◆ **Your objective**: Each line from the one containing "Given: Click the gear Advanced icon" through the last line of the records is to be repeated exactly, with all pictures left out.

** Records to use follows **

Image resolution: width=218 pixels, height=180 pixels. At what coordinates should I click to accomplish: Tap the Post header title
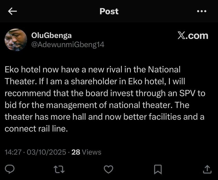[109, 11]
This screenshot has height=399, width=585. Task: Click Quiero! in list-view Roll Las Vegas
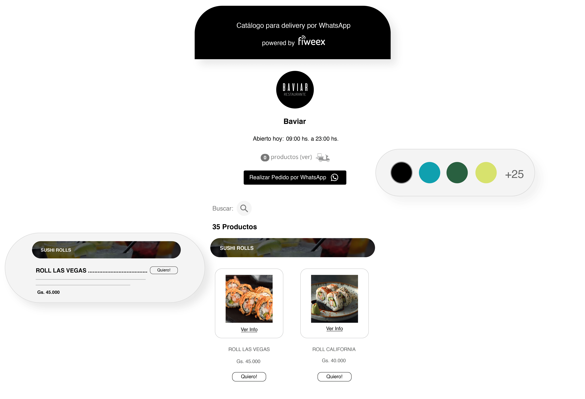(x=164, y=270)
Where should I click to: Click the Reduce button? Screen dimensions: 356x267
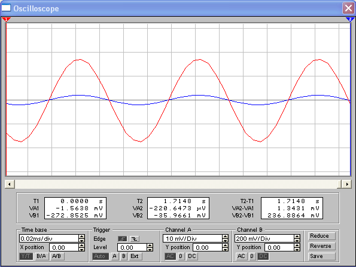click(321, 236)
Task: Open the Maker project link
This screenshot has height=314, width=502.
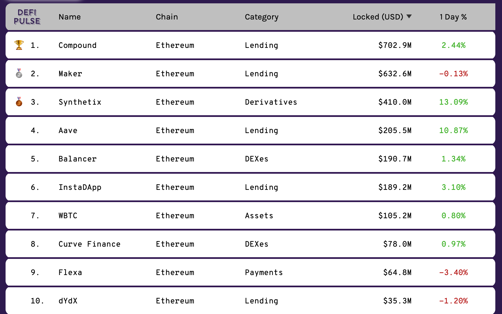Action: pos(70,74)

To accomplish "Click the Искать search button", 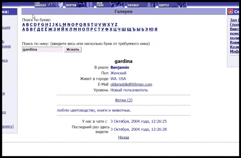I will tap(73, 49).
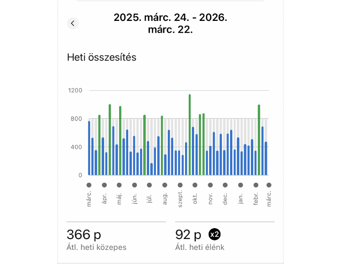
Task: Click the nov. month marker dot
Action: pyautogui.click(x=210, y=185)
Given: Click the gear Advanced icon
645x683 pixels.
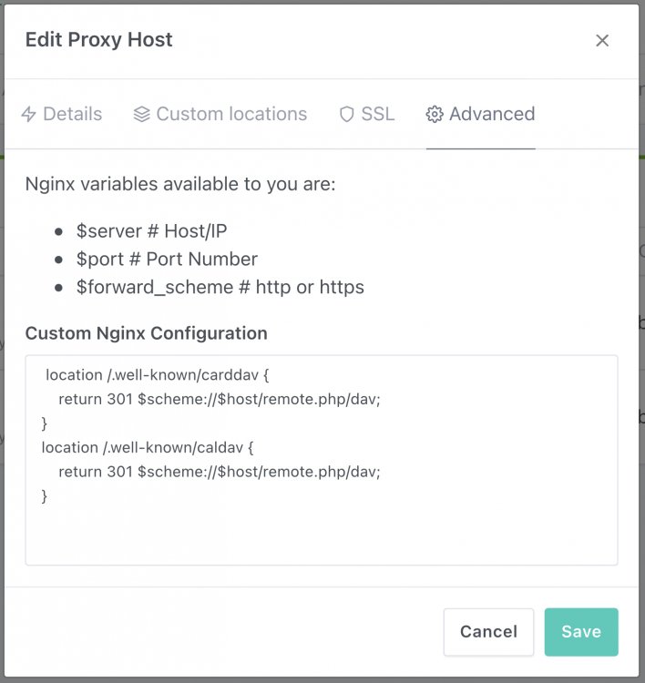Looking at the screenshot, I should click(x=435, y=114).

** End of Records to use **

◆ **Reply**:
Given: Click the gear Advanced icon
645x683 pixels.
Looking at the screenshot, I should click(x=435, y=114).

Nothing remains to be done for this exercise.